Research Methodology based on RSS Feeds and Social Bookmarking (Part 2, data collection)

As I described on part 1, I have been running a little research to verify whether RSS feeds generated by blog and news searches are of any worth. On the following parts I will be presenting the final data, some analysis and conclusions. Please refer to the original post in order for a more detailed explanation of the methodology and its motivations.

Scope

The scope of this research is very narrow and can only be applied for the selected keywords below. Therefore, the results should not be generalized. A more representative research would need a much larger sample of random keywords, possibly in different languages, using different search engines and more rigorous data collection. Nonetheless, the results shed some light on using RSS feeds as an additional way of information gathering, specially in the exploratory phases of a research.

Data collection

As described in the introductory post, I created a series of subscriptions with some keywords for a Google blog and a Google news search.
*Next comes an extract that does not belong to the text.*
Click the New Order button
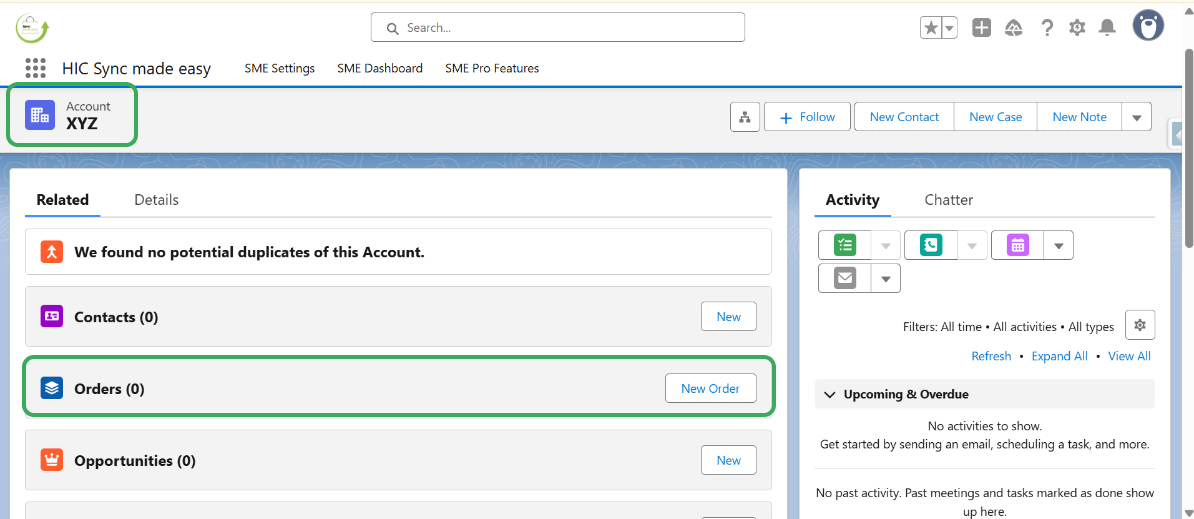This screenshot has height=519, width=1194. (710, 388)
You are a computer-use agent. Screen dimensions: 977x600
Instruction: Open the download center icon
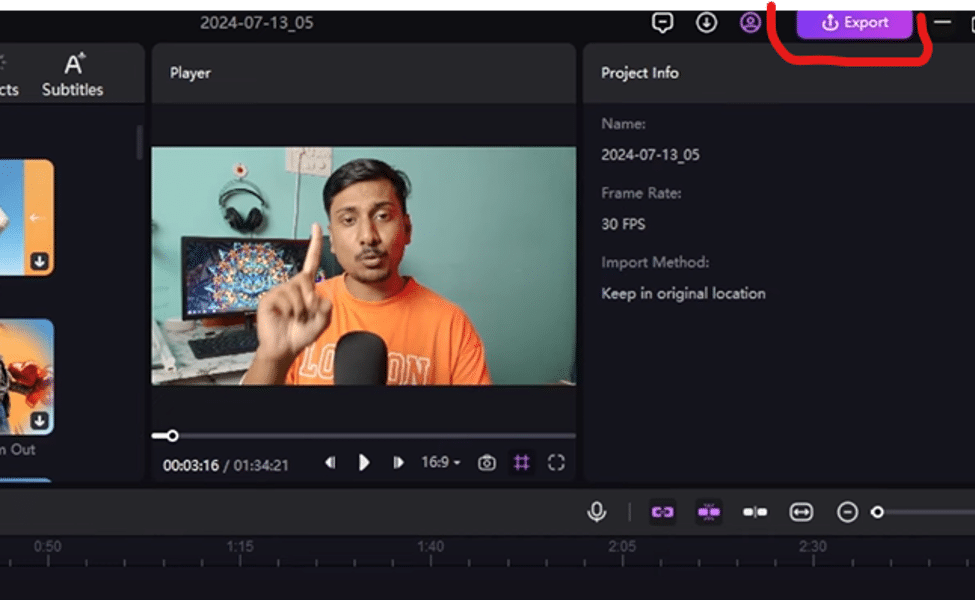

The keywords, based on the title of my master’s thesis “Dissemination of Knowledge and Culture on Web 2.0: a Case for Brazilian Music”, were based on the first part of the title, and used for the different searches in different levels of complexity, as follows:

  • “dissemination knowledge culture web 2.0″
  • “dissemination knowledge web 2.0″
  • “dissemination culture web 2.0″
  • “knowledge culture web 2.0″
  • “knowledge web 2.0″
  • “culture web 2.

I observed each subscription on Google Reader daily, for a 30-day period, from 19 March until 17 April. For each set I considered the following variables:

  • Total Feeds: the daily number of feeds for a subscription
  • Overrides: how many repeated feeds were found within a subscription or across the whole set
  • Preselections: feeds that have been marked (or starred in Google Reader) for further reading
  • Primary leads: interesting leads that may serve as a reference derived from a preselection
  • Secondary leads: any interesting lead found within a primary lead
  • Bookmarks: effective sources found in the chain of leads that are bookmarked and tagged
  • New RSS feeds: new rss subscriptions generated as a result of good content found within a blog or site that contains other articles of interest, and may serve as an expanding sourc

Table 1: Consolidated data table for the Google Blog Search (all keywords combined)

---

  Total % (of unique items) % (of preselections) % (of all leads)
Total entries 642 --- --- ---
Unique entries 523 (81.5 %) 81.5 % --- ---
Preselections 95 18.16 % --- ---
Primary leads 25 4.78 % 26.32 % 58.14 %
Secondary leads 18 ---- * 15.13 % 41.86 %
Bookmarks 35 6.69 % 36.84 % 81.40 %
New RSS Feeds 4 0.76 % 4.21 % 9.30 %

Table 2: Consolidated data table for the Google News Search (all keywords combined)

---

  Total % (of unique items) % (of preselections) % (of all leads)
Total entries 584 --- --- ---
Unique entries 332. (56.85%) 81.5 % --- ---
Preselections 30 9.04 % --- ---
Primary leads 6 1.81 % 20.00 % 75.00 %
Secondary leads 2 ---- * 0.79 % 25.00 %
Bookmarks 7 2.11 % 23.33 % 87.5 %
New RSS Feeds 40 0.00 % 0.00 % 0.00 %